Nobel Prize Winner Says 'It's Completely Crazy' To Think Humans Will Relocate to the Planets He Discovered

On October 8, Michel Mayor and Didier Queloz were awarded the Nobel Prize in physics for their 1995 discovery of an exoplanet. In the 24 years since the find, much research has been done on exoplanets with a press release from the Royal Swedish Academy of Sciences claiming over 4,000 have been discovered since 1995. But Mayor doubts the likelihood that humans will ever live on an exoplanet. When asked by Agence France-Presse, Mayor called the idea "completely crazy."

In his interview with AFP, Mayor shot down any notion of humans beginning to inhabit these planets, mainly due to the distance: "These planets are much, much too far away.
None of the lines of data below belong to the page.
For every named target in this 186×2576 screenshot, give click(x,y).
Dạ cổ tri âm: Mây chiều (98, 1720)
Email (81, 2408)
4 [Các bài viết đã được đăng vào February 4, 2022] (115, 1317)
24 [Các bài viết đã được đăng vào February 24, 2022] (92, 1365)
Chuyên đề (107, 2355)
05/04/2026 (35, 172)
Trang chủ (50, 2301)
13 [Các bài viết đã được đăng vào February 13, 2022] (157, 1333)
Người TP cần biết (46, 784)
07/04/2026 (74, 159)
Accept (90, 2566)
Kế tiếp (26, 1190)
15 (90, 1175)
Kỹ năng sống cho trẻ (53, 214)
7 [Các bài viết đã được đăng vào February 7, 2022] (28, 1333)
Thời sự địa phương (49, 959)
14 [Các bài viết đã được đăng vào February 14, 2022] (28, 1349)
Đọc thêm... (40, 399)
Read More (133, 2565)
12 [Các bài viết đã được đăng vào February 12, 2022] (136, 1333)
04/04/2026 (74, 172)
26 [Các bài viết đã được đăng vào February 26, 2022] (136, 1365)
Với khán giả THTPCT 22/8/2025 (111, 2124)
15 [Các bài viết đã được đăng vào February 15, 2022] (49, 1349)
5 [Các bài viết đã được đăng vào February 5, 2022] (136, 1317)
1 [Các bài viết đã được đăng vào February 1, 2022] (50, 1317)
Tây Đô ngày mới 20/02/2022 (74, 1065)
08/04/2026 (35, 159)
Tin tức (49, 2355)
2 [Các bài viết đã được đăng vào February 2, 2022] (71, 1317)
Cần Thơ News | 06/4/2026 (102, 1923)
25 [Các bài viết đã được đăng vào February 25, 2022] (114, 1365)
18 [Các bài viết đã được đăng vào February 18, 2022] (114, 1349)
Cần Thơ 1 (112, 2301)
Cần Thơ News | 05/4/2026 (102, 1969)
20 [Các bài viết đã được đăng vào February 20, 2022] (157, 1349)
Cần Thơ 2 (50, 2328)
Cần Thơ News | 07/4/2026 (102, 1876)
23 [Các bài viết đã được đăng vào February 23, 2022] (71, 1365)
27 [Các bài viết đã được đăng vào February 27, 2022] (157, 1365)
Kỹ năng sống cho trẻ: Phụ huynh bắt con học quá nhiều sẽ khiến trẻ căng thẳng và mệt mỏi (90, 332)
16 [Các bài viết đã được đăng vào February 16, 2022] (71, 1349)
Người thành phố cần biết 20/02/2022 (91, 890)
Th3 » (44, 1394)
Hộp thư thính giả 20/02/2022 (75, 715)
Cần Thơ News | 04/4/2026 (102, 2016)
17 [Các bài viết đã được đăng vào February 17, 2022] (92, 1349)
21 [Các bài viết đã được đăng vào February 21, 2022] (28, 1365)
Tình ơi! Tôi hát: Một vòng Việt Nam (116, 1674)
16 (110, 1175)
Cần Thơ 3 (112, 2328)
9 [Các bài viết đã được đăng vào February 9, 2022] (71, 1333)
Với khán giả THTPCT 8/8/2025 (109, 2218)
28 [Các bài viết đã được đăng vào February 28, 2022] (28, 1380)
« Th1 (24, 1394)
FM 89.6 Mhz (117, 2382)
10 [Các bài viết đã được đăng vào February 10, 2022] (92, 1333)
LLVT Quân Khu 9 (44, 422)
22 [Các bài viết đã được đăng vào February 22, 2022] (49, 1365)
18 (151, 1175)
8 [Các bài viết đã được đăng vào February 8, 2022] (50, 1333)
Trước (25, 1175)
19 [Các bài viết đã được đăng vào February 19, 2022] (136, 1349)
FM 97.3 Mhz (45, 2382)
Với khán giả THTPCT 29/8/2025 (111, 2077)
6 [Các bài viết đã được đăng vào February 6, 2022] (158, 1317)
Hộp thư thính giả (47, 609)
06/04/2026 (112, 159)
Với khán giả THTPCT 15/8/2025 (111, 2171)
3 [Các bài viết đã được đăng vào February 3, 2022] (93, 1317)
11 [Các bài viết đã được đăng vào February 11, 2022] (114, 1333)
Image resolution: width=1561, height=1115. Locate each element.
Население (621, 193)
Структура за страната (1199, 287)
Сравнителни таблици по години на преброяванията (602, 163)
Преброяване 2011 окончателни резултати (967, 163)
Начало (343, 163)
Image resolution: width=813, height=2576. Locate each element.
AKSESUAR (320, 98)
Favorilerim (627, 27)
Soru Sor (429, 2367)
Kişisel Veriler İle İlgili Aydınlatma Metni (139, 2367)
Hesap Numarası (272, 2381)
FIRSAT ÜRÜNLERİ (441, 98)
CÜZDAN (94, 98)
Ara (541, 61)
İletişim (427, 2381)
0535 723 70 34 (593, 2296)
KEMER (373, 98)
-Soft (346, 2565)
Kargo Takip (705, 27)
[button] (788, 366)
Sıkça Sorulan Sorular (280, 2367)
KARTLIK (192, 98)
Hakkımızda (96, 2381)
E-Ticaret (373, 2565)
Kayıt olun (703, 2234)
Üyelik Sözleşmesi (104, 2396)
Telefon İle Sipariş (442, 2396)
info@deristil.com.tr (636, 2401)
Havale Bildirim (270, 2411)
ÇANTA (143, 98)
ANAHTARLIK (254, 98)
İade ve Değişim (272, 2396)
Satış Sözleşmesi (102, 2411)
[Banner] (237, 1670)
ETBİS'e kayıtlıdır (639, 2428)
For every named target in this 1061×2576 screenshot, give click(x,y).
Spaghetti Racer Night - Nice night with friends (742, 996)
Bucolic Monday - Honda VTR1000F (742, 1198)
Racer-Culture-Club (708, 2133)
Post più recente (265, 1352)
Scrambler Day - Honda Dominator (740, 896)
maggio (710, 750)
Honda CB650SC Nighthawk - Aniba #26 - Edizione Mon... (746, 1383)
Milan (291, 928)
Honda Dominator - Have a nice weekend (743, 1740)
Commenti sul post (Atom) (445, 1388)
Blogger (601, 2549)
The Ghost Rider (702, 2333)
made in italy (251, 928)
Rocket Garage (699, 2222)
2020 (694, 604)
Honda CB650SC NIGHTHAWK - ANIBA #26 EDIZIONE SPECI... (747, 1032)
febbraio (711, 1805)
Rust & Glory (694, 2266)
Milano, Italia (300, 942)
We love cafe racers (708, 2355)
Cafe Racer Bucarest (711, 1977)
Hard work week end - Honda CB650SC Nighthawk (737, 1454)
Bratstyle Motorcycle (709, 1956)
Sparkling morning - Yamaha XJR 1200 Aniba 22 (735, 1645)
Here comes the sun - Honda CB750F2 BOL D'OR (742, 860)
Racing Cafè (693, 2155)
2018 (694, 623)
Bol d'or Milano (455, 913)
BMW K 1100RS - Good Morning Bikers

Even in the very optimistic case of a livable planet that is not too far, say a few dozen light years, which is not a lot, it's in the neighborhood, the time to go there is considerable." He went onto say that he would like to "kill all the statements that say 'OK, we will go to a livable planet if one day life is not possible on Earth.'"

NASA research on exoplanets shows that most confirmed exoplanets are composed of gas or ice, but a few rocky planets may be able to support their own lifeforms.

Michel Mayor Physics Nobel
Michel Mayor, 77, was announced as a Nobel Prize Winner on October 8 for his work in discovering exoplanets. In an interview, he stated that humans will not migrate to planets outside of Earth's solar system. Javier Soriano/Getty

The 77-year-old physicist appeared optimistic about both long-term life on Earth and future discoveries of exoplanets. He stated, "We must take care of our planet, it is very beautiful and still absolutely livable." Not ruling out the possibility of life on planets outside of our solar systems, he stated, "The only way to [discover life on other planets] is to develop techniques that would allow us to detect life at a distance."

In a statement to Newsweek, Mayor's co-Nobel Prize winner, Didier Queloz concurred with his colleague. "He's right, we don't have the technology. Maybe in 1,000 years or 1 million years if we mature and we face our responsibilities as a species that currently modifies the Earth's surface and its atmosphere (terraforms) to the point that we put ourselves as well as the existence of all life on Earth in danger," the Swiss physicist wrote. "To imagine leaving the Earth to go elsewhere is irresponsible. It's time to stop dreaming and confront reality, and for our human society to carry our effort and act to ensure that a future exists and that maybe one day we will be able to journey among the stars."

In an interview with the Nobel Prize Organization, Mayor stated his belief that we are still at least a decade away from discovering life on exoplanets, but he did acknowledge that it has been a common curiosity among humans for the past two millennia: "Greek philosophers were discussing the plurality of worlds and the possibility to have some of them inhabited 2,000 years ago, so I believe we can wait 20 years more."